Video itu tersebar melalui YouTube sejak tiga hari lalu. Gambar bergerak tersebut semakin viral setelah para pemilik akun Facebook mengunggahnya di laman pribadi. Narasinya bermacam-macam. Namun, nadanya hampir sama. Keterangan video itulah yang membuat posting-an tersebut viral. ’’Hari ini, jam satu siang, Jembatan Suramadu diterjang ombak besar,’’ tulis pemilik akun bernama Ferry Budiman di Bratanggede.

Ada juga akun yang mengaitkan ombak itu dengan peristiwa gempa bumi di selatan pantai Jawa Barat Jumat malam (15/12). ’’Ini efek gempa semalam. Ombak besar menghantam Jembatan Suramadu,’’ tulis pemilik akun Anindita Duwi Cahyana. Dia juga mem-posting video serupa.

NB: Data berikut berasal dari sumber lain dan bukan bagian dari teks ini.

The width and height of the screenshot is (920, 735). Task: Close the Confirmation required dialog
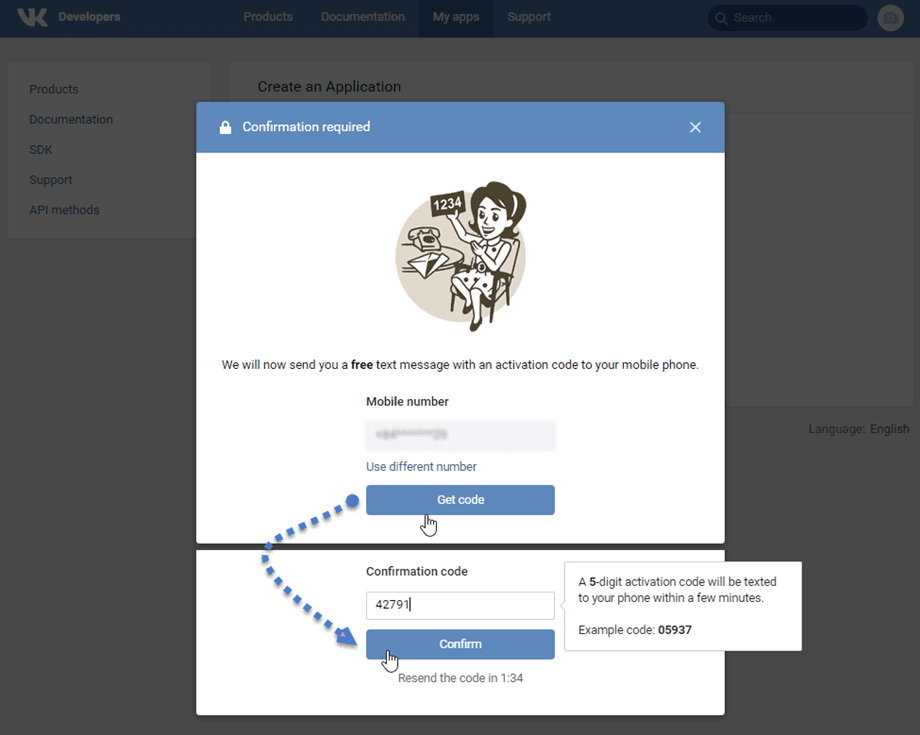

Jika dilihat dengan saksama, jembatan yang ada di video itu sama sekali tidak sama dengan Suramadu. Ukurannya jelas lebih kecil. Selain itu, tidak ada tali pancang di bagian tengahnya yang terlihat menjulang.

Plt Kepala Badan Penanggulangan Bencana dan Perlindungan Masyarakat (BPB Linmas) Surabaya Irvan Widyanto juga memastikan bahwa informasi tersebut tidak benar. ’’Tidak ada laporan seperti itu. Itu juga bukan Jembatan Suramadu. Kabar hoax, Mas,’’ ungkapnya.



Video tersebut ternyata pernah dipakai sebagai bahan hoax di India. Kabar itu dimuat portal www.India.com pada 5 Desember 2017. Bahkan, potongan gambar ombak tersebut disandingkan dengan hujan es yang terjadi di Istanbul, Turki. Hujan es dan ombak tinggi itu dianggap sebagai kejadian yang saling terkait. Di Indonesia, video hujan es yang sama dilabeli sebagai peristiwa di tol Cipularang.